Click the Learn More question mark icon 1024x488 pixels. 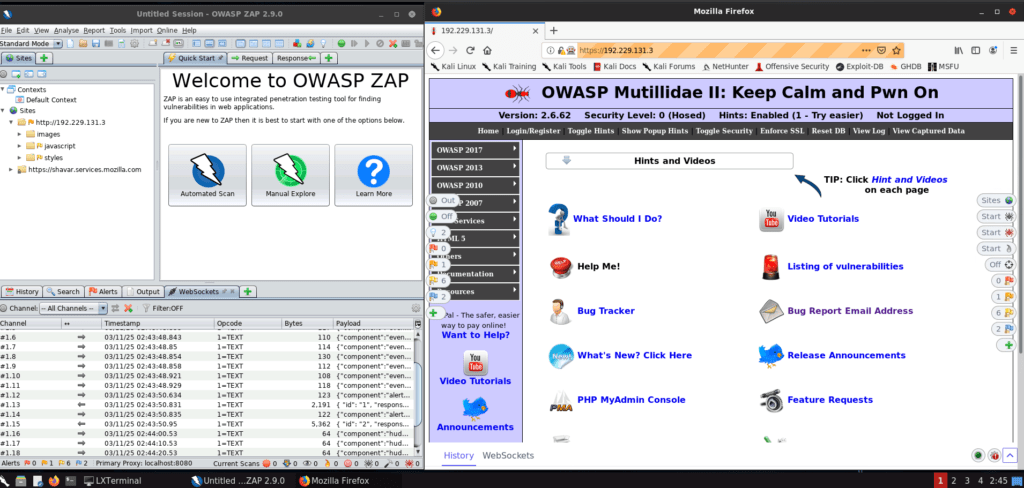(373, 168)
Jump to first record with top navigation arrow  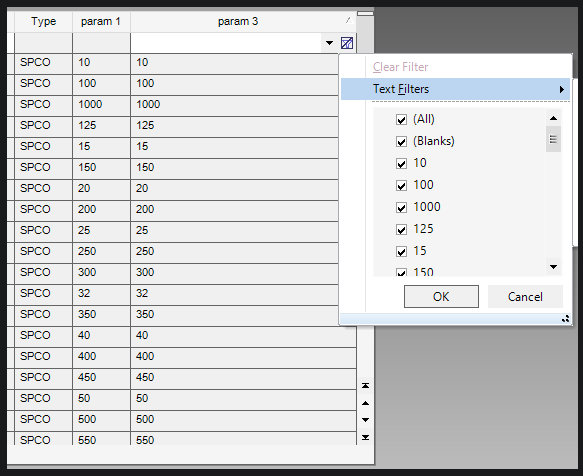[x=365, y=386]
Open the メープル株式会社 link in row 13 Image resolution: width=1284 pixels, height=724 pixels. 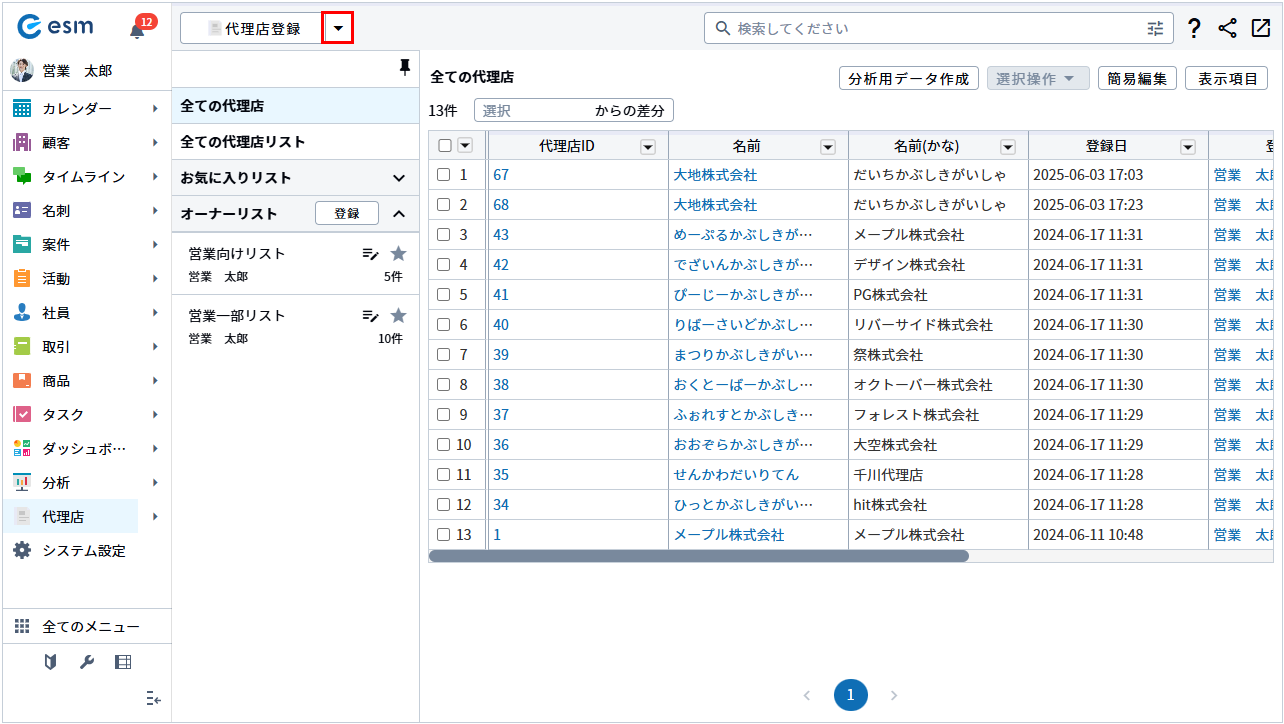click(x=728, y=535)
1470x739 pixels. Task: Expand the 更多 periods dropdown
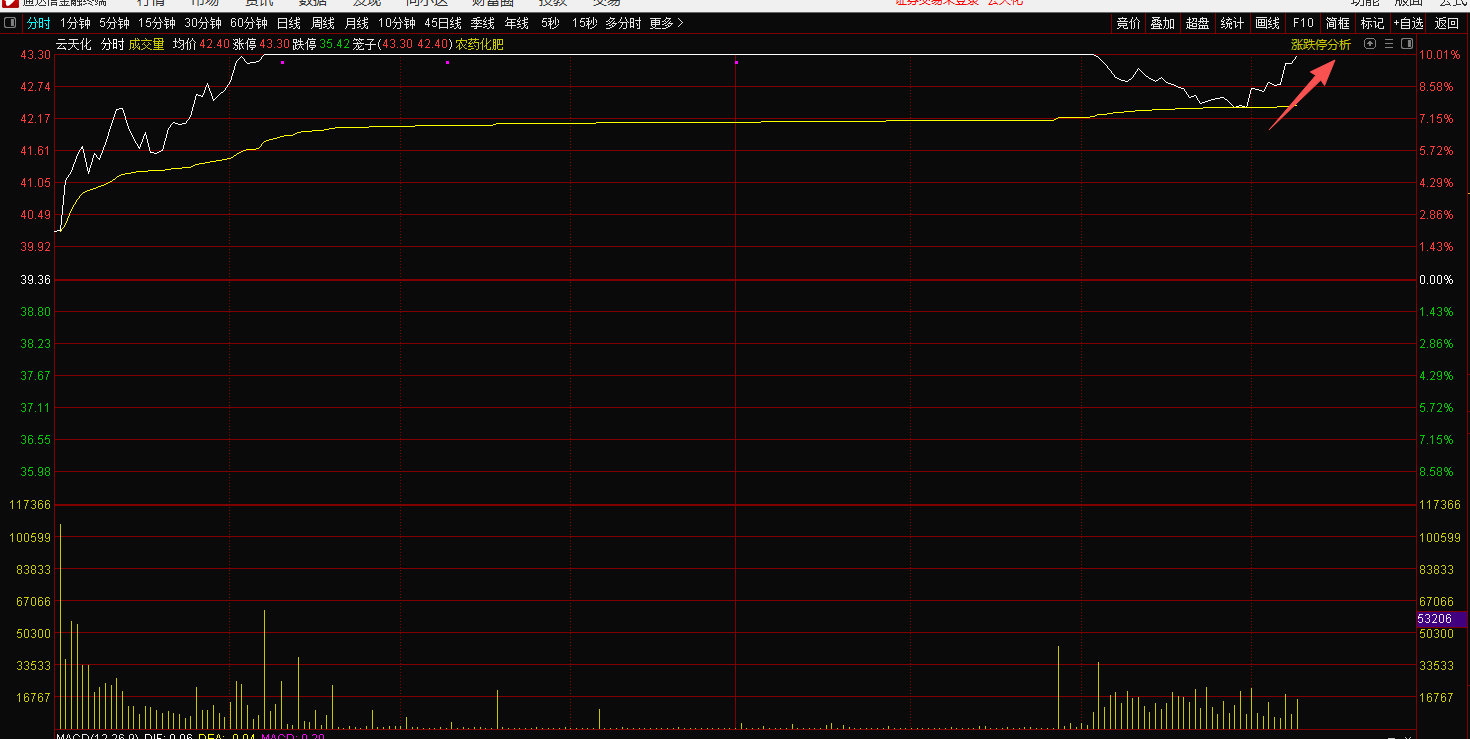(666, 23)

____________________

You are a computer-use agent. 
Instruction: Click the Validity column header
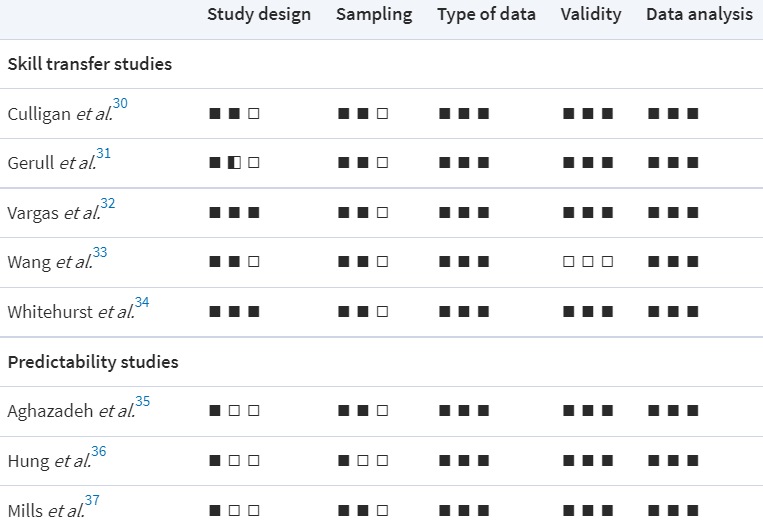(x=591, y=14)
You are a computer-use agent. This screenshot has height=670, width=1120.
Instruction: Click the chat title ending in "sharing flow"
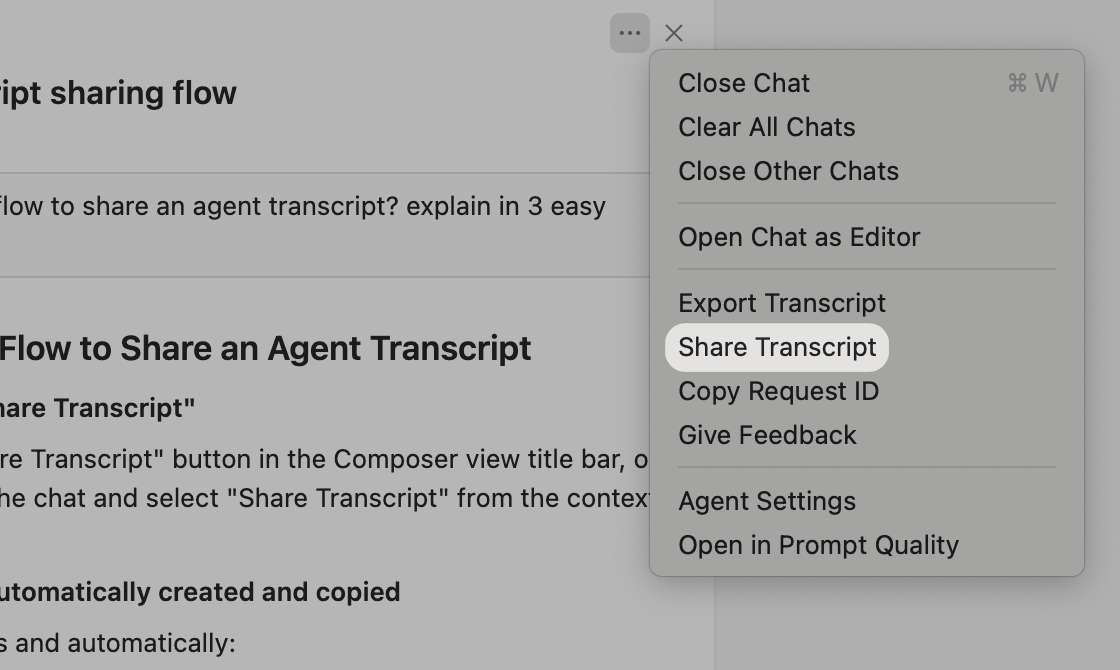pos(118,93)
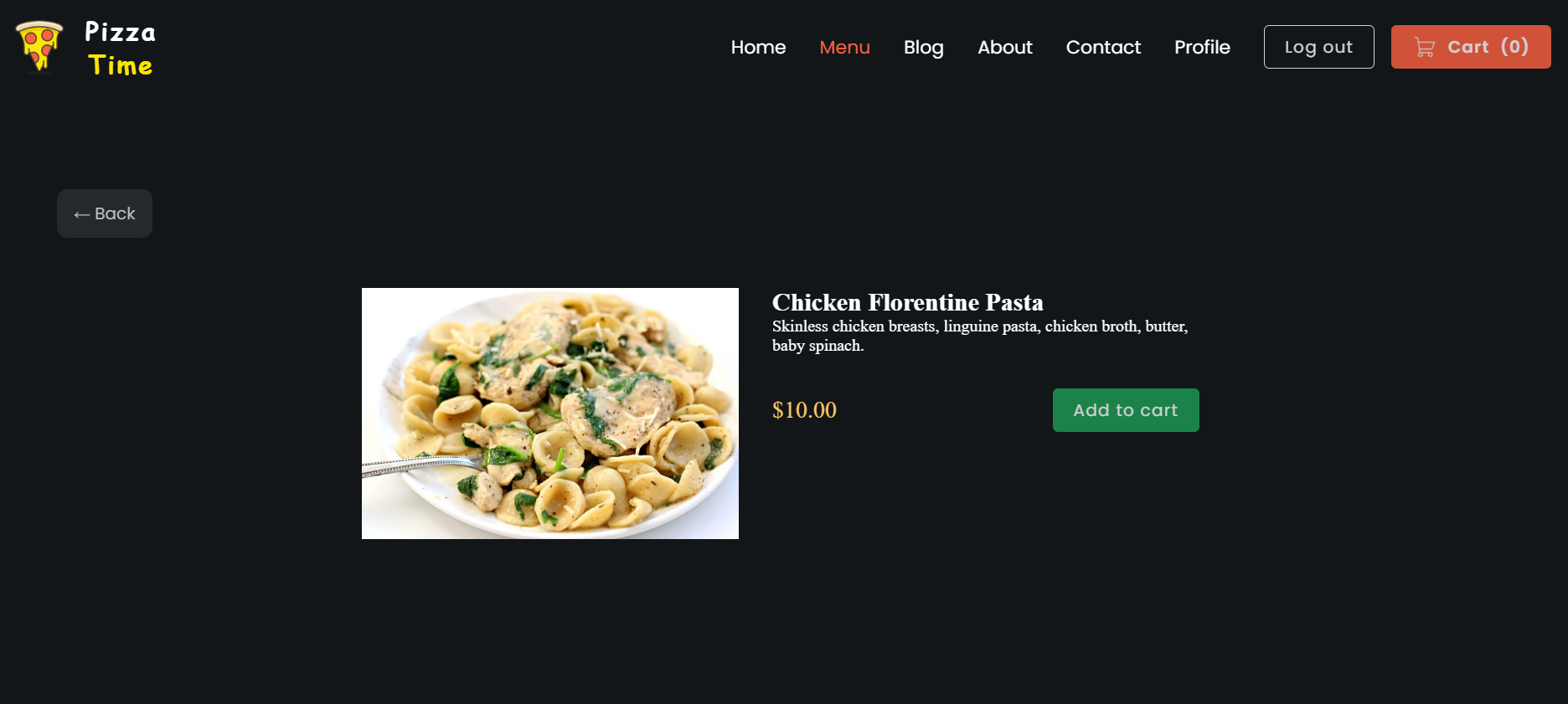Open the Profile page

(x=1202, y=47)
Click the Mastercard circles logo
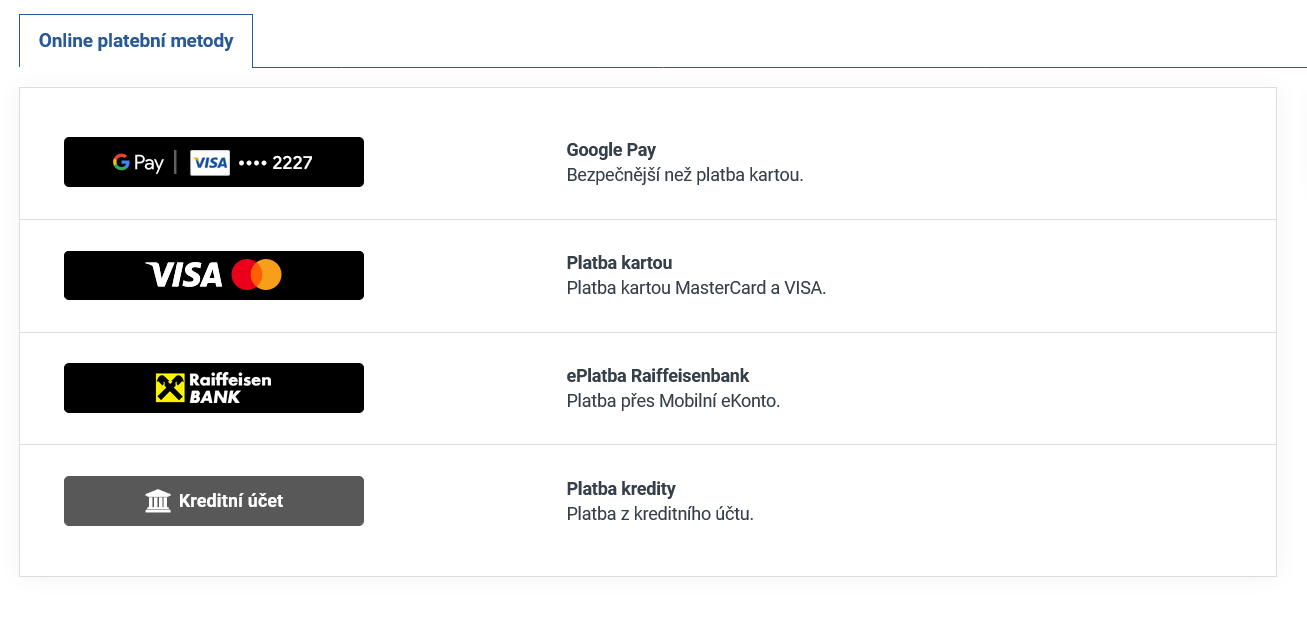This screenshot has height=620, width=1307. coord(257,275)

____________________

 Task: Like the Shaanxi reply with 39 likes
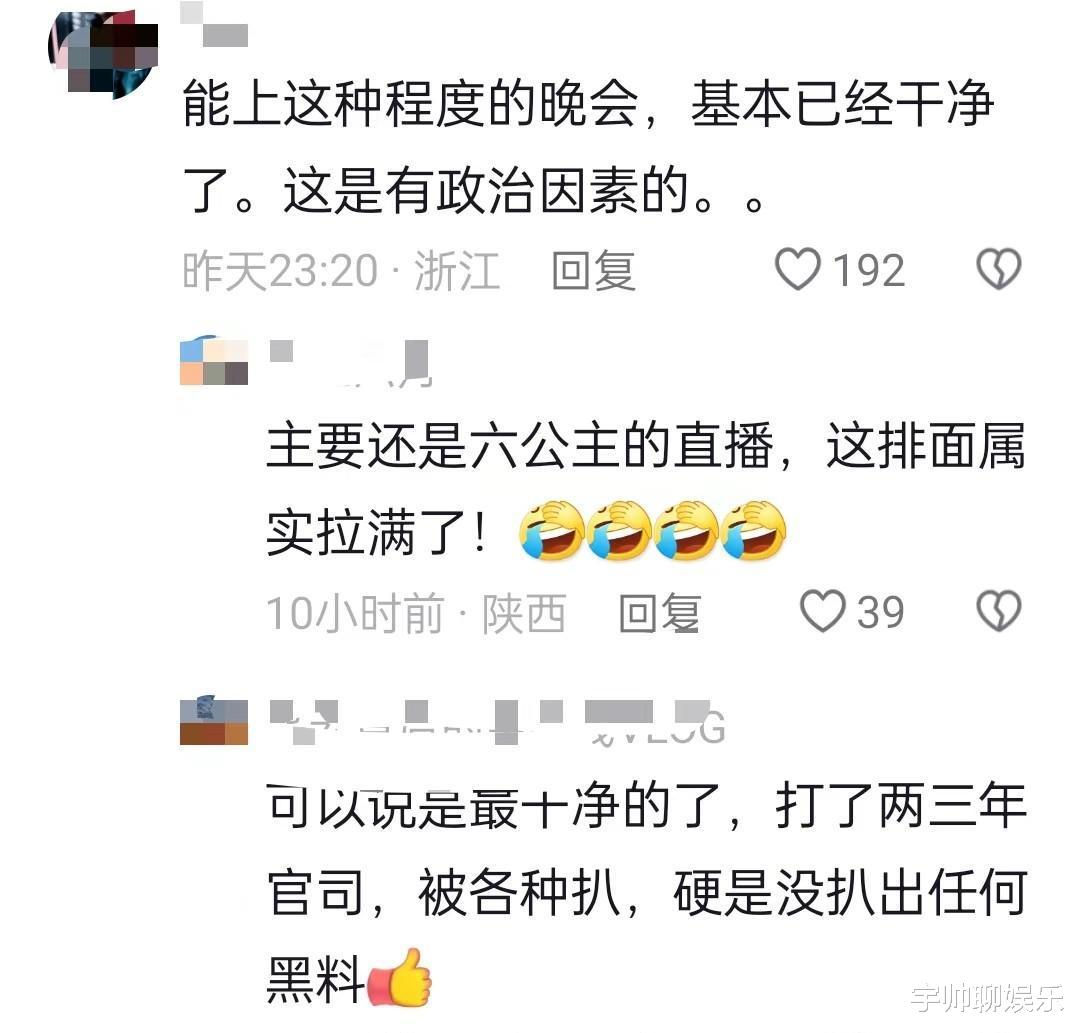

____________________

WHAT IS REQUIRED — Please quote the listing verbatim, everything from the line containing "You are a computer-use agent. This" down through the line containing "This screenshot has height=620, width=1307.", both included, and leave the pictures out.

WRITTEN ANSWER —
You are a computer-use agent. This screenshot has height=670, width=1120.
Instruction: Click the chat title ending in "sharing flow"
pos(118,93)
Open the Profile page

(x=1202, y=47)
Click the Mastercard circles logo
This screenshot has height=620, width=1307. coord(257,275)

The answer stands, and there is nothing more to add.